▶ _Activity_
Extract every one of the records below and reproduce each line unchanged, word for word.

----- Data provided

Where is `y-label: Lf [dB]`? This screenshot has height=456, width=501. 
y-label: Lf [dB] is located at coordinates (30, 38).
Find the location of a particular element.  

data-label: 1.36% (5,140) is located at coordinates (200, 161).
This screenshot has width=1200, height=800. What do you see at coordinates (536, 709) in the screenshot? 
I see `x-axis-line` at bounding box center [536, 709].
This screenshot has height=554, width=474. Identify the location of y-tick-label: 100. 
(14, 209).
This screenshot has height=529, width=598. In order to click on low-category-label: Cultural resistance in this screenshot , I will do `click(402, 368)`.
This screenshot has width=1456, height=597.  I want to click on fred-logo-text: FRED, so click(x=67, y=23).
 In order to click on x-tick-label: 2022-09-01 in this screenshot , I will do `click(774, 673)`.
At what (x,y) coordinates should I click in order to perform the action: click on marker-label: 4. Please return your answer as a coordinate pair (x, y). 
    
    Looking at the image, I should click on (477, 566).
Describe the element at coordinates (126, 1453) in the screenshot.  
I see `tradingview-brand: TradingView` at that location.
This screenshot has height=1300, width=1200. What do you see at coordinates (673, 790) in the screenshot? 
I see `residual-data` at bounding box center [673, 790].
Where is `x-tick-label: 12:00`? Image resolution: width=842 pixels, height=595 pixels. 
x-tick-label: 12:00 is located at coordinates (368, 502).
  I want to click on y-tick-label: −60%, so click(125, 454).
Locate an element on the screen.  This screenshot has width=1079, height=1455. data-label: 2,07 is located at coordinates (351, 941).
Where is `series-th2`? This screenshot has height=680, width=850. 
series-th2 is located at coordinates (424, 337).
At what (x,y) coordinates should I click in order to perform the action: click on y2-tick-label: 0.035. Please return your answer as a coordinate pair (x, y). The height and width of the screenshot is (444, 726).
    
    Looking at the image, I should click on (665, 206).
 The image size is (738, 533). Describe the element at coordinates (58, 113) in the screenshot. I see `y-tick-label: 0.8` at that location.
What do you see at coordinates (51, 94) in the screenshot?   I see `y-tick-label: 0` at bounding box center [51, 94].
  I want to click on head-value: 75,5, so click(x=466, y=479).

----------

▶ _Response to this task_
Where is `y-label: Lf [dB]`? This screenshot has height=456, width=501. 
y-label: Lf [dB] is located at coordinates (30, 38).
Find the location of a particular element.  

data-label: 1.36% (5,140) is located at coordinates (200, 161).
This screenshot has width=1200, height=800. What do you see at coordinates (536, 709) in the screenshot? 
I see `x-axis-line` at bounding box center [536, 709].
This screenshot has height=554, width=474. Identify the location of y-tick-label: 100. 
(14, 209).
This screenshot has height=529, width=598. In order to click on low-category-label: Cultural resistance in this screenshot , I will do `click(402, 368)`.
This screenshot has width=1456, height=597.  I want to click on fred-logo-text: FRED, so click(x=67, y=23).
 In order to click on x-tick-label: 2022-09-01 in this screenshot , I will do `click(774, 673)`.
At what (x,y) coordinates should I click in order to perform the action: click on marker-label: 4. Please return your answer as a coordinate pair (x, y). 
    
    Looking at the image, I should click on (477, 566).
Describe the element at coordinates (126, 1453) in the screenshot.  
I see `tradingview-brand: TradingView` at that location.
This screenshot has height=1300, width=1200. What do you see at coordinates (673, 790) in the screenshot? 
I see `residual-data` at bounding box center [673, 790].
Where is `x-tick-label: 12:00`? Image resolution: width=842 pixels, height=595 pixels. 
x-tick-label: 12:00 is located at coordinates (368, 502).
  I want to click on y-tick-label: −60%, so click(125, 454).
Locate an element on the screen.  This screenshot has width=1079, height=1455. data-label: 2,07 is located at coordinates (351, 941).
Where is `series-th2`? This screenshot has height=680, width=850. 
series-th2 is located at coordinates (424, 337).
At what (x,y) coordinates should I click in order to perform the action: click on y2-tick-label: 0.035. Please return your answer as a coordinate pair (x, y). The height and width of the screenshot is (444, 726).
    
    Looking at the image, I should click on (665, 206).
 The image size is (738, 533). Describe the element at coordinates (58, 113) in the screenshot. I see `y-tick-label: 0.8` at that location.
What do you see at coordinates (51, 94) in the screenshot?   I see `y-tick-label: 0` at bounding box center [51, 94].
  I want to click on head-value: 75,5, so click(x=466, y=479).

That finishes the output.